An outline image in one, solid, flat colour, giving the appearance of a shadow cast by a solid figure. The term is applied particularly to profile portraits in black against white (or vice versa), either painted or cut from paper, which were extremely popular in the period c.1750-c.1850. Silhouettes offered the quickest and cheapest method of portraiture (their art has been called 'the poor man's miniature'), and their popularity was fostered by the Neoclassical taste and given intellectual prestige by J. C. Lavater's Essays on Physiognomy (1775-8, English translation 1789-98), which were held in great respect throughout Europe, notably by Goethe, and which relied on silhouettes for the exposition of their theme.
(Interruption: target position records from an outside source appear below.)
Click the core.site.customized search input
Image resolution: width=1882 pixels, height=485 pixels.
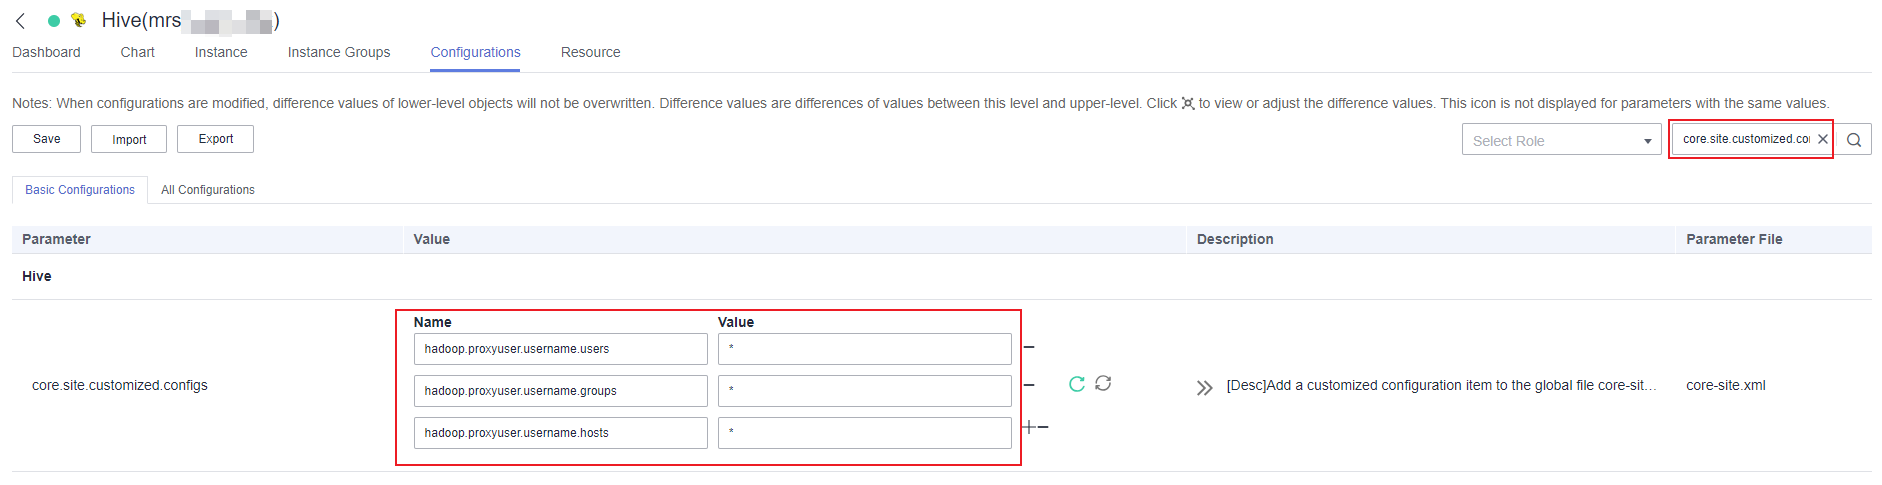point(1745,139)
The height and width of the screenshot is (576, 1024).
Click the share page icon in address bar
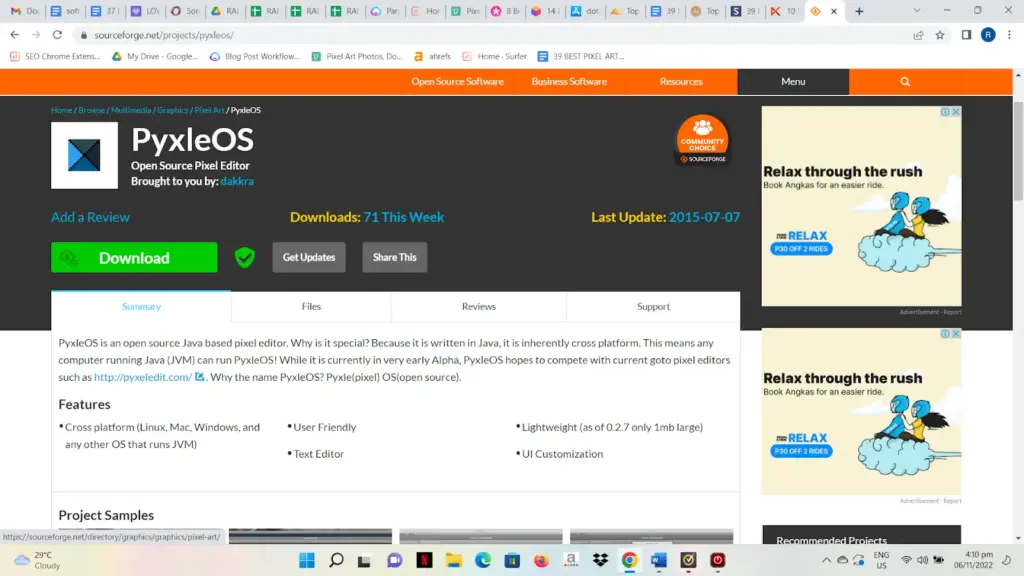(x=918, y=35)
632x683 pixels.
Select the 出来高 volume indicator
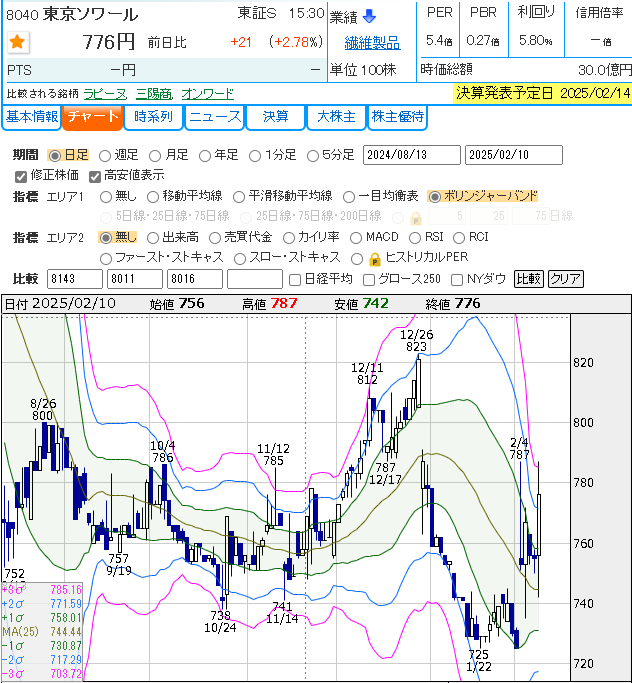pyautogui.click(x=153, y=238)
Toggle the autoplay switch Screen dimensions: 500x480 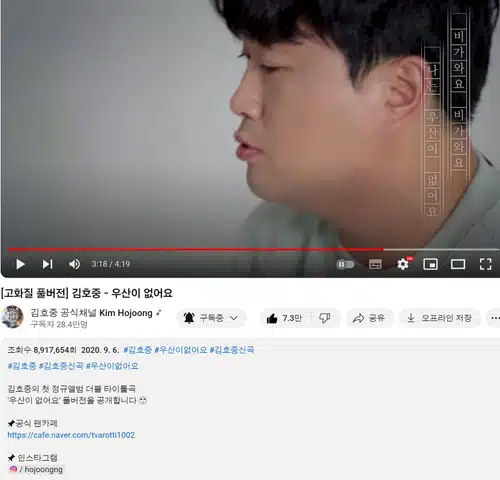(x=345, y=264)

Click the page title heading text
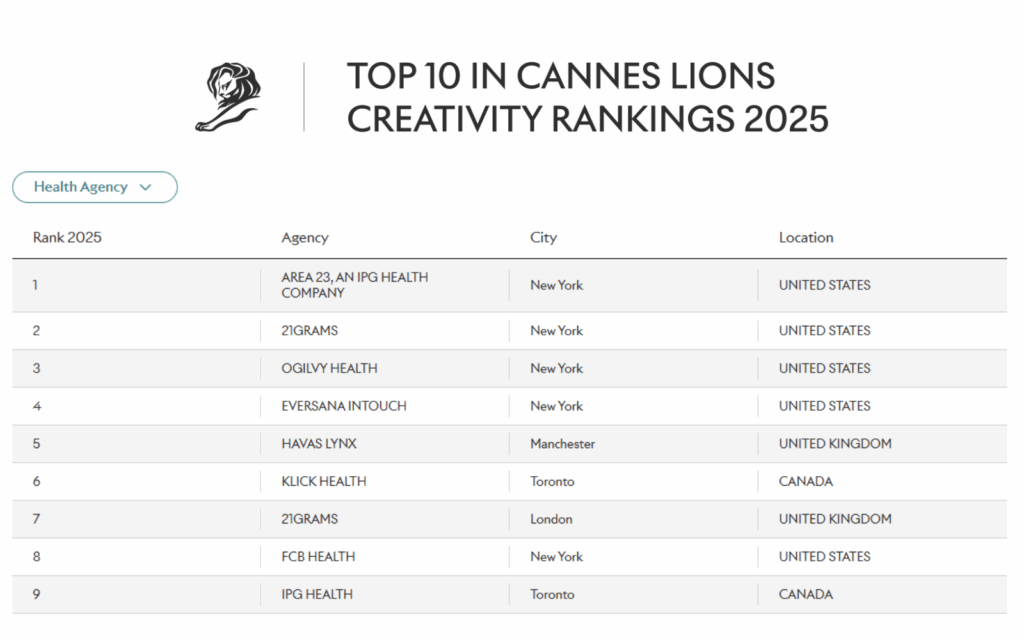(x=587, y=97)
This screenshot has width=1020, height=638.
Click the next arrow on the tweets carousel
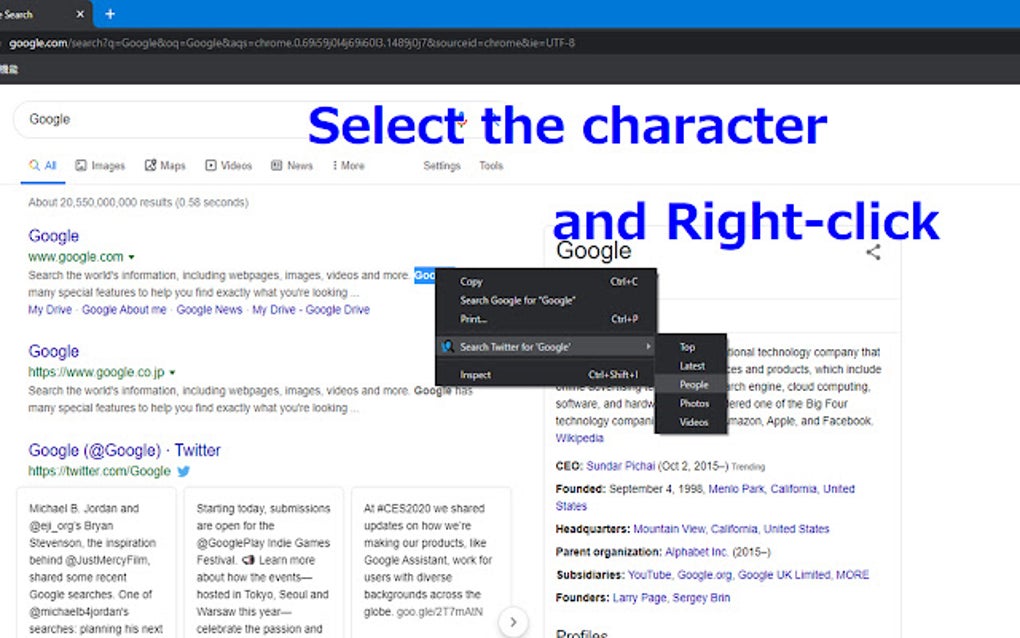[x=513, y=622]
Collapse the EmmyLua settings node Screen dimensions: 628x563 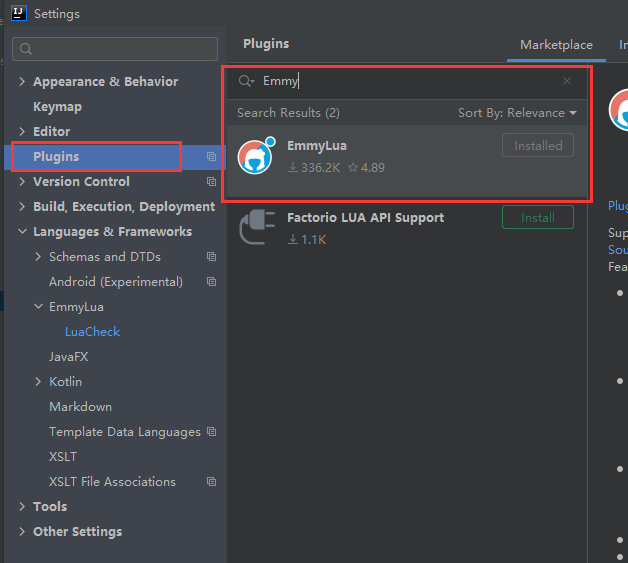point(38,307)
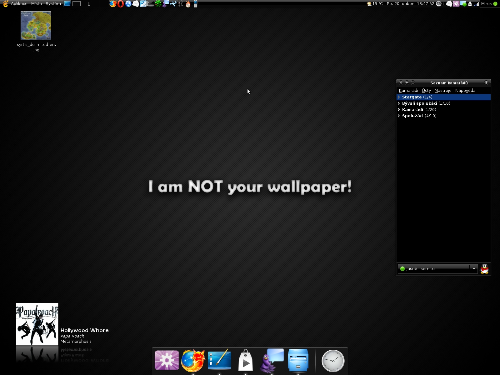Click the clock icon in the dock
The height and width of the screenshot is (375, 500).
(x=333, y=361)
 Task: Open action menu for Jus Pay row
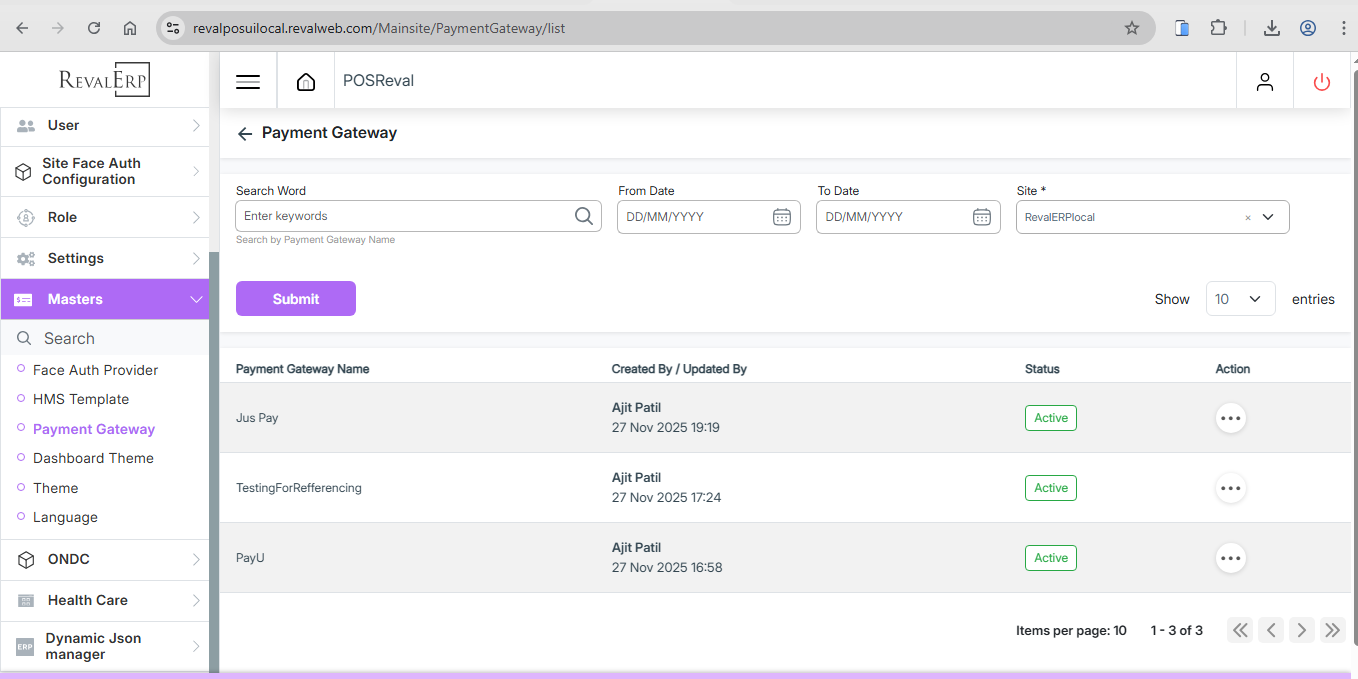pos(1230,418)
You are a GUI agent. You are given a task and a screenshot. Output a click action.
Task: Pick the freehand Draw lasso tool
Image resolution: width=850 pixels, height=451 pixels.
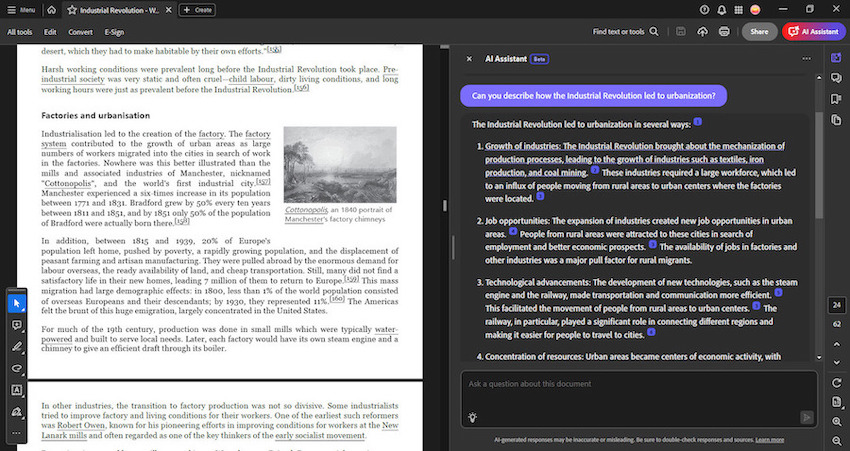pos(16,369)
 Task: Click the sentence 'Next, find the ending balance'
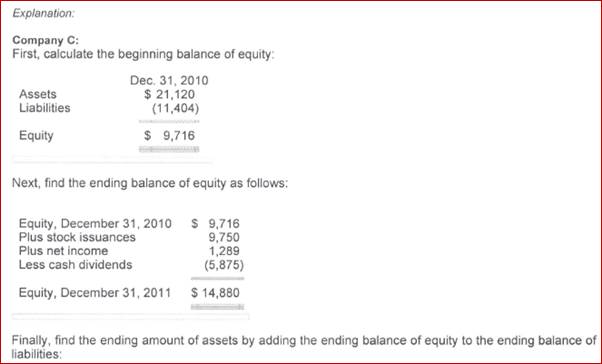point(150,183)
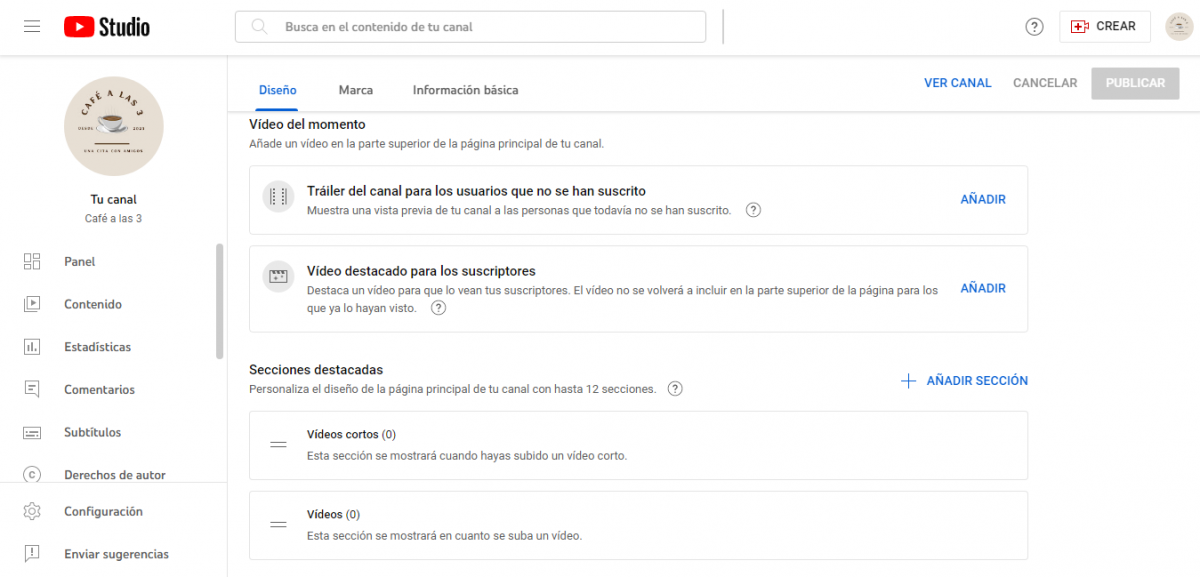Click the VER CANAL link
This screenshot has width=1200, height=577.
click(957, 83)
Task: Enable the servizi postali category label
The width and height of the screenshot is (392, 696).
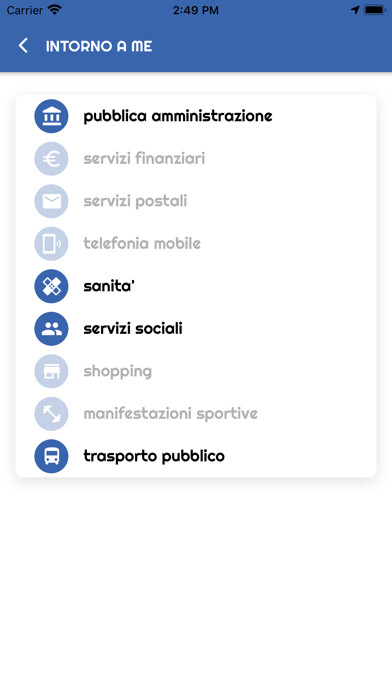Action: tap(135, 201)
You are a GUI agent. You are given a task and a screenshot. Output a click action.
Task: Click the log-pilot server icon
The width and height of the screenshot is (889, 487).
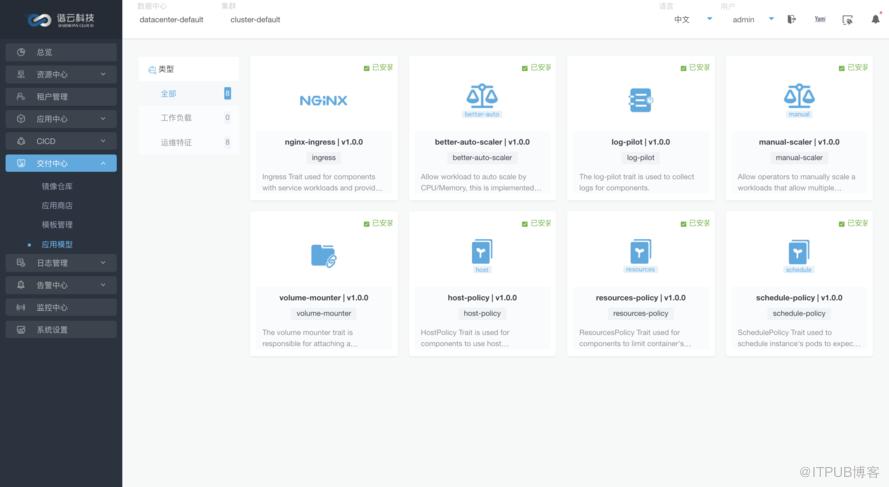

The usual format was a head profile, but the range extended even to conversation pieces. After 1800 a greater variety of techniques was developed, but the strength of the silhouette was vitiated by the introduction of colour, gilding, and fancy backgrounds. Its death-blow, like that of the miniature, was dealt by the popularization of photography, although interesting experiments, such as the German film-maker Lotte Reiniger's animated silhouette cartoon films, made in the 1930s, have been attempted. The word 'silhouette' derives from Etienne de Silhouette (1709-67), French finance minister under Louis XV, who was notorious for his parsimony and cut shadow portraits as a hobby; hence the phrase 'à la silhuoette' came to mean 'on the cheap'. In England silhouette portraits were generally called 'shades' or 'profiles' up to the end of the 18th cent.

[Chilvers, Ian, Harold Osborne, and Dennis Farr, eds. Oxford Dictionary Of Art. Oxford, New York: Oxford University Press, 1988.]